2018年最初の映画館での新作鑑賞は、評価の高いこの映画から。

本作の監督であるマーティン・マクドナーの作品は、『セブン・サイコパス』を観たことがあった。あの作品も話の展開が読めない上質のブラックコメディだったが、中西部ミズーリ州の田舎町で、娘をレイプされて殺された母親が、タイトルにあるように3枚のビルボードに警察への怒りをこめたメッセージを掲示することで巻き起こる本作も、「話の展開が読めない上質のブラックコメディ」という点でさらに上をいく傑作だった。

主役の母親を演じているのがフランシス・マクドーマンドで、彼女は同じく中西部の田舎町を舞台にした『ファーゴ』において、聡明でしっかり者の警察官を演じてアカデミー賞主演女優賞を受賞しているが、本作ではその対極に近い、欠点だらけの直情的で容赦のないがらっぱちな女性を演じていて、すごくよかった。
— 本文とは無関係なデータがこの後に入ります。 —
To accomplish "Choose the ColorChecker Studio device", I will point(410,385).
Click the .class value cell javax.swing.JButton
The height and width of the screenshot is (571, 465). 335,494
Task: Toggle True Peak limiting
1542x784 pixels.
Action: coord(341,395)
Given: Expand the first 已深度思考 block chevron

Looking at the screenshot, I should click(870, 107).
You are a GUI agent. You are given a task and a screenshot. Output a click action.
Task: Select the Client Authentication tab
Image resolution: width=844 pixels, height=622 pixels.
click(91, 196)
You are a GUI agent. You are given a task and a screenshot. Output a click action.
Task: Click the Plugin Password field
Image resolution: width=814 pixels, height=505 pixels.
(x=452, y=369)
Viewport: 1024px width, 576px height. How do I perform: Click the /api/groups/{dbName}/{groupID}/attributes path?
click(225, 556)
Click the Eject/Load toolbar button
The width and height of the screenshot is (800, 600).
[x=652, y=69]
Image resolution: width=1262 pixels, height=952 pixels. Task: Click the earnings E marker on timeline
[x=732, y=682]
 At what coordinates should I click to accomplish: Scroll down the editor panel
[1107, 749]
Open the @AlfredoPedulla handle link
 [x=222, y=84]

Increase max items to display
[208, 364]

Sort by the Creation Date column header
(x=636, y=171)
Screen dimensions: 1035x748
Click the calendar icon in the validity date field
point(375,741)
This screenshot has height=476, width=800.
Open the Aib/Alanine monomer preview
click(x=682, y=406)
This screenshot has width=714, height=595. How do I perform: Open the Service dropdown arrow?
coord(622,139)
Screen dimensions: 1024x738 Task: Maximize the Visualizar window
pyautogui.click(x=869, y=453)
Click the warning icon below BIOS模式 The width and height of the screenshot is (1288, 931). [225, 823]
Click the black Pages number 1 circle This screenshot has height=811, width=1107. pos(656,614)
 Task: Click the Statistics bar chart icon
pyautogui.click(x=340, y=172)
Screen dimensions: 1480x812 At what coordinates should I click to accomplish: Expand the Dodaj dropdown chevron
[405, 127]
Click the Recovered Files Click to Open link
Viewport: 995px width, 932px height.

観客は最初、娘を喪った主人公に同情しながら観るのだが、その主人公も上に書いたように多くの欠点を抱えた女性であり、というか登場人物がほぼ皆、人格的な欠点や弱みを抱えている。この言葉は使いたくないが、ホワイトトラッシュたちの怒りと憎しみと悲しみが出口なしに渦巻きながら思いもよらないほうに物語が転がっていく。

登場人物の中で唯一清濁併せ呑む懐の深さと強さを示す善人の保安官をウディ・ハレルソンが演じているのも面白いし、人種差別的で、どうしようもなくボンクラな警官を演じるサム・ロックウェルが『セブン・サイコパス』に続いてとぼけた感じで好演している。

保安官が部下に託したメッセージが思いもよらないもので、それがある種の救いにつながるのかと思いきや……ラストでの主人公と警官のやりとりまで目が離せない映画だった。